Pour le moment, on vit encore d’espoir, un espoir fragile qui nous a si souvent éludés, comme pour nous faire filalang. Le professeur Jacquy Lumarque, Recteur de l’Université Quisqueya, lui, se dit optimiste. Il croit que:«sortir Haïti du chaos actuel est de plus en plus à la portée des acteurs politiques haïtiens», à la lumière de ces derniers développements, bien sûr. Espérons qu’il a raison de l’être, que cette fois, ce sera la bonne, que les fusils se tairont pour de bon, que les forces vives et rédemptrices du pays prévaudront et que la racaille, à tous les niveaux, en pantoufles et armés jusqu’aux dents, tout comme ceux-là, bardés de diplômes ou riches comme Crésus, prendra définitivement son trou, pour ne plus revenir hanter ce pays qui pourrait devenir si attrayant et si enchanteur, s’il était finalement débarrassé de tous ces malandrins.

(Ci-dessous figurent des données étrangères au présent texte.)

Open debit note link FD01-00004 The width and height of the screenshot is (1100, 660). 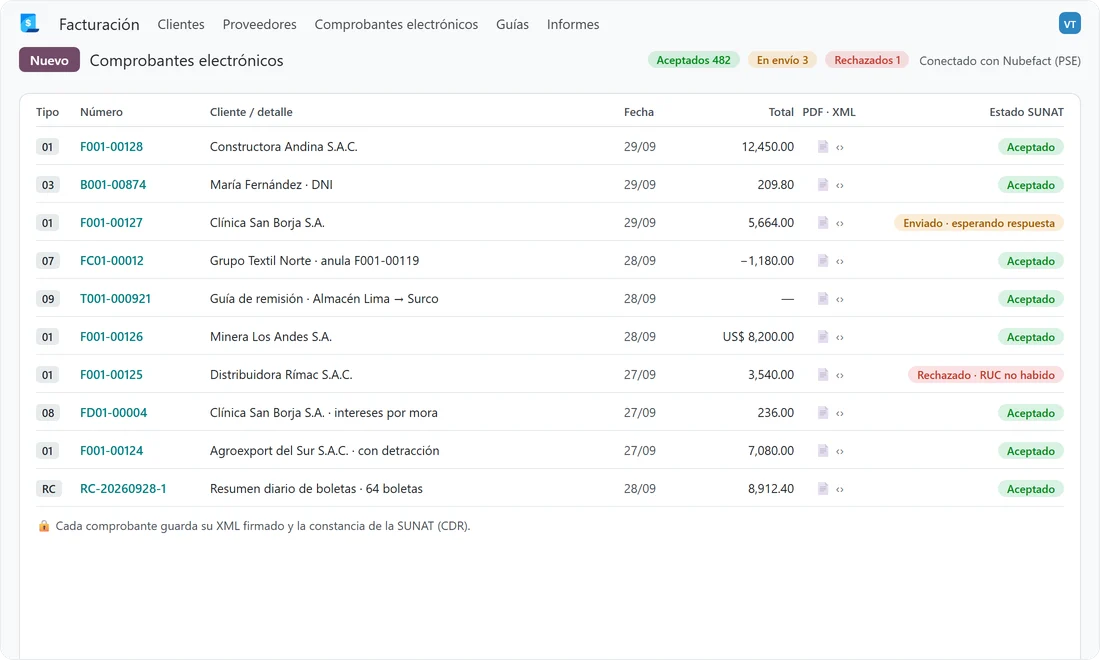tap(114, 412)
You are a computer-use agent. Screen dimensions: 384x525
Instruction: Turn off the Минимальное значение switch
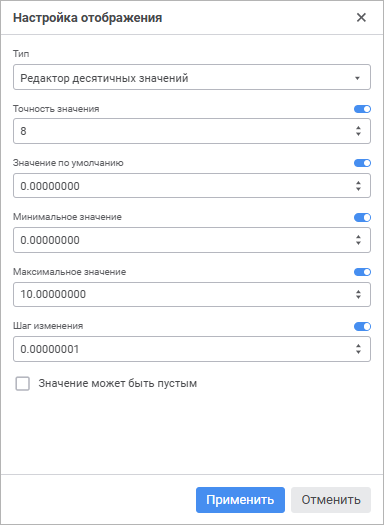pos(362,218)
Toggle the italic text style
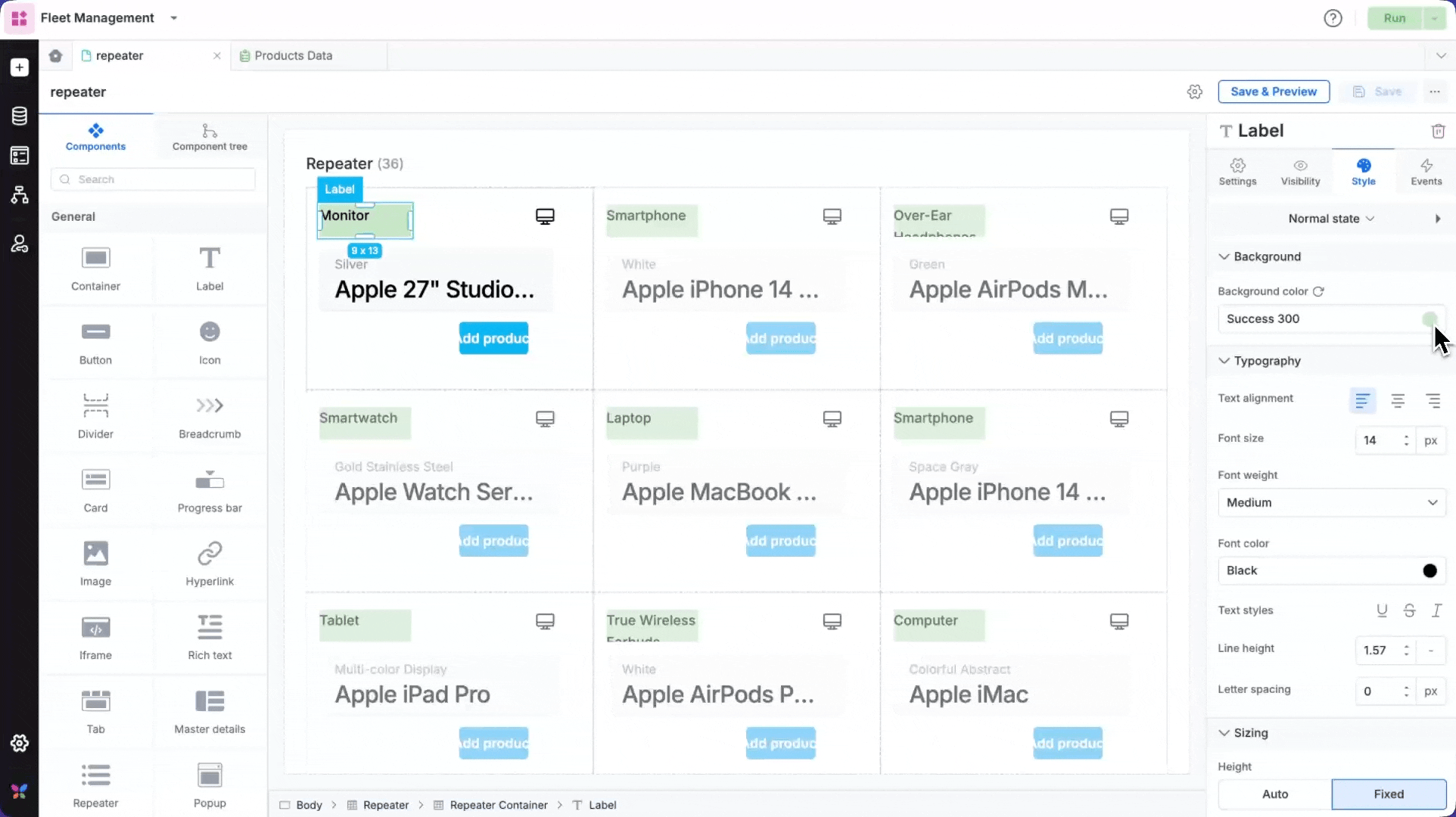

Madigra, nou pa p pè w ankò! Et si les initiatives du Canada, à la suite de ces interventions ciblées et du ballet diplomatique de l’Ambassadeur Bob Rae, peuvent y contribuer, alors bravo, monsieur l’Ambassadeur ! Que grand bien nous fasse, et que le soleil de la renaissance du pays brille enfin dans son firmament rasséréné. Toutefois, en d’autres temps plus opportuns, il nous faudra prendre un moment pour comprendre le fin mot de nos déboires et l’imbrication de toutes les complicités conjuguées qui nous y ont conduits. Ce n’est qu’ainsi qu’on cassera les cercles vicieux de notre Histoire. Mais, pour le moment, il faut souhaiter que ce sentier, débroussaillé par ces initiatives, aboutisse aux rails qui conduiront à un retour à la paix, à la normalité constitutionnelle et, enfin, au développement du pays. Il faut parfois savoir saisir la balle au bond et en tirer le meilleur parti possible.